ТЕКСТ:
•••
Дело это не имело никаких последствий для священника — впрочем, подобные случаи отнюдь не составляли редкость в ту эпоху. Конечно же, служители церкви совершали и добрые дела, но сведения о них редко попадали в официальные документы.
В 40-х годах XVIII века Елена Волынская вышла замуж за князя Сергея Васильевича Урусова, молодого артиллерийского офицера. В 1755 году подпоручик Урусов неожиданно скончался. Семья его оказалась в сложном положении, и спустя четыре года Елена Васильевна была вынуждена заложить все имения, доставшиеся ей от родителей, богатейшему вельможе Ивану Илларионовичу Воронцову. Выкупить свое имущество она уже не смогла. В результате в июне 1761 года белкинское имение перешло во владение графа И. И.Воронцова - наверное, совершенно неожиданно для него самого. С этого момента беспорядочная чехарда в смене владельцев имения кончилась, и в истории села Белкина открылась новая страница.
Иван Илларионович Воронцов родился в 1719 году. В ноябре 1741 года он, молодой гвардейский офицер, вместе со своими братьями Романом и Михаилом (будущим канцлером) участвовал в дворцовом перевороте в пользу Елизаветы Петровны. В знак особой милости к братьям Воронцовым императрица вскоре выдает за Михаила свою двоюродную сестру, а за Ивана — троюродную, дочь Артемия Волынского Марию.
•••
ПЕРЕЧЕНЬ ЗАПИСЕЙ:
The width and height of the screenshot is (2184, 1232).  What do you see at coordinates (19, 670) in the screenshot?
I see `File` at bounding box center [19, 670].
•••
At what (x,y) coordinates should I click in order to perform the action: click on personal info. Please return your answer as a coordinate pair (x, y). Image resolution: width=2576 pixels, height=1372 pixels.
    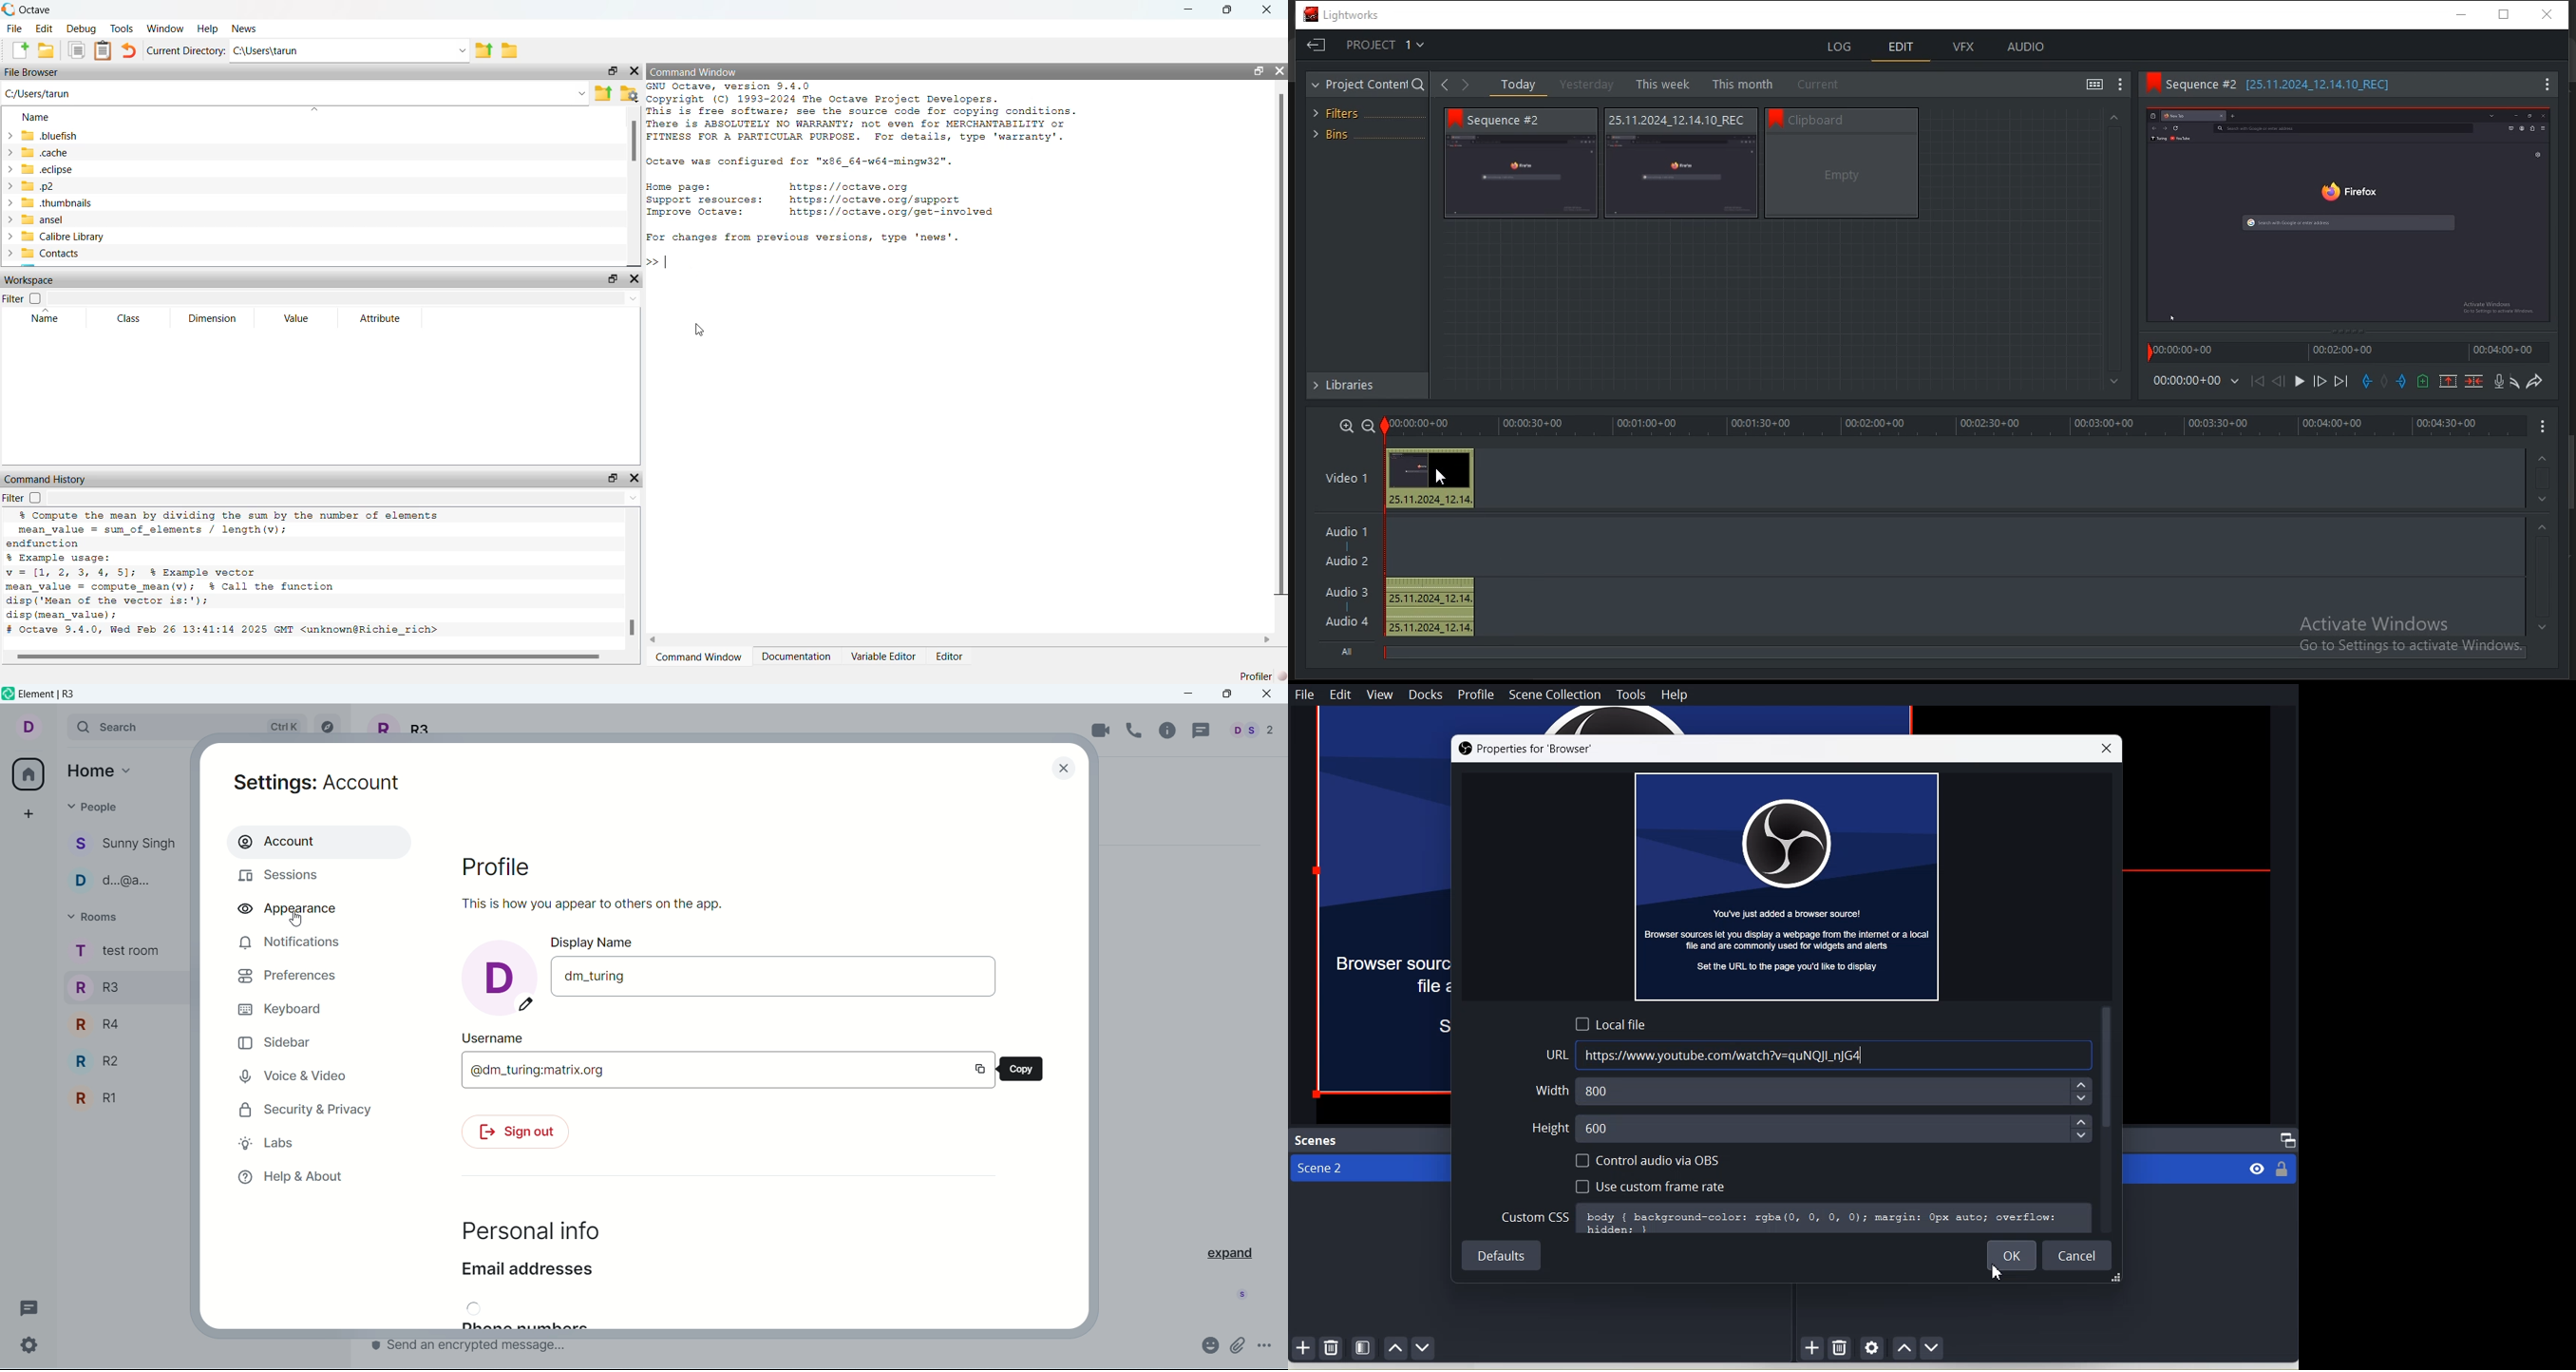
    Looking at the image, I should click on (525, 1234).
•••
ПИСЬМЕННОЕ ЗАДАНИЕ: Напишите продолжение текста об истории села Белкина и его владельцев, начав сразу после последнего предложения.

ИТОГ ЗАДАНИЯ:
В июне 1740 года, сразу после казни отца, пятнадцатилетняя Мария вместе со своими сестрами была отправлена в ссылку в Енисейск, где их постригли в монахини. Она была обречена провести всю оставшуюся жизнь в стенах глухого монастыря, затерянного в бескрайних просторах сибирской тайги. Смирилась ли юная девушка с уготованной ей участью, что она передумала и перечувствовала за несколько долгих месяцев в своей убогой келье? Ее лицо на портрете, написанном уже в зрелые годы, хранит следы глубоких страданий, и в глазах застыл отблеск тихой печали.
К счастью для нее и для России, Анна Иоанновна вскоре скончалась, Бирон был отстранен от власти, и в январе 1741 года фельдмаршал Миних распорядился возвратить дочерей Волынского из ссылки и снять с них монашеский сан. Утвердившаяся на престоле Елизавета выделила им богатое приданое из отцовского имения, при этом Мария получила то самое село Вороново.
В 1753 году Иван Воронцов, уже возведенный в чин капитана Преображенского полка, стал к тому же камер-юнкером при великом князе Петре Федоровиче. Елизавета назначила его также президентом Вотчинной коллегии — должность не обременительная, но доходная и весьма почитаемая. А через несколько лет, когда Михаил Воронцов поднялся на высшую ступень чиновной иерархии и стал государственным канцлером, братья были возведены в графское достоинство Священной Римской империи. При вступлении на престол Петр III пожаловал Ивану Илларионовичу, дяде своей фаворитки, звание генерал-поручика и сенатора. Царские милости сыпались на нового владельца села Белкина как из рога изобилия, причем без особых усилий с его стороны.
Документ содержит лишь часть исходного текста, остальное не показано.